**** EXCERPT TO READ ****

As the fight for equal protection under the law continues across America, Michigan is honoring two of its own civil rights pioneers.

In 1976, State Representatives Daisy Elliott, a Black Democrat from Detroit, and Melvin Larsen, a White Republican from suburban Oakland County crafted a landmark civil rights law that today bears their names.

On Tuesday, Governor Gretchen Whitmer renamed a state office complex as the “Elliott-Larsen Building.”

WKAR’s Kevin Lavery spoke with Melvin Larsen about his colleague and their legacy.

Partners For Change

Whitmer’s executive order re-names the former Lewis Cass Building in downtown Lansing as the Elliott-Larsen Building.  Melvin Larsen credits his former colleague with the honor.

“She was truly a civil rights mover and shaker, and it was her effort to get the Elliott-Larsen Civil Rights Act passed,” Larsen explains.  “And I’m grateful to the governor, who I think is truly a civil rights governor.”

In the beginning, Daisy Elliott fostered a vision for a more equitable civil rights landscape in Michigan.  But she needed a colleague from across the aisle to help carry the water.  It took years for that to happen.


I was the only Republican that would sign on...and wanted to.

**** SUPPLIED INFORMATION ****

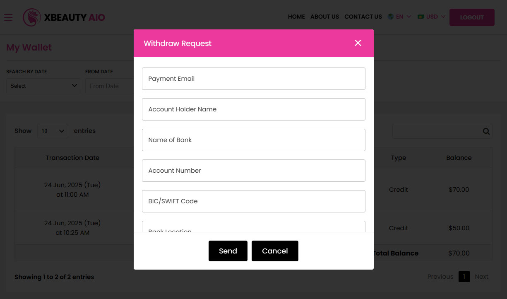Click the XBEAUTY AIO logo
This screenshot has width=507, height=299.
64,17
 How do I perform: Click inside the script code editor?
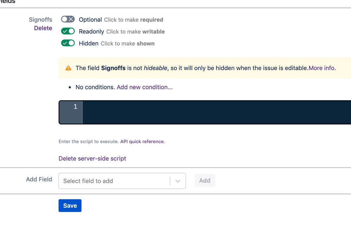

****

■ THE REQUEST
Could you go on with the article about the Elliott-Larsen Civil Rights Act, picking up right after its final line?

■ OUTPUT FOR THIS EXERCISE
 "After the 1964 federal legislation, Daisy Elliott been carrying around a similar bill and trying to get introduced,” says Larsen.  “The Democrats, who had many suburban white districts at that time, really didn't want to pass it on a single party vote.  They told her that she had to find a Republican co-sponsor before she could introduce it.  I got there in 1973.  Then it took another four years to work through the legislature.”

But why was Larsen the right man to take up the mantle?

I was the only Republican that would sign on…and wanted to,” he says.  “I had my own strong beliefs about civil rights; that everybody should be treated fairly.  You don't have a right to discriminate against anyone. You can have all the biases you want, but you don't have a right to act them out.”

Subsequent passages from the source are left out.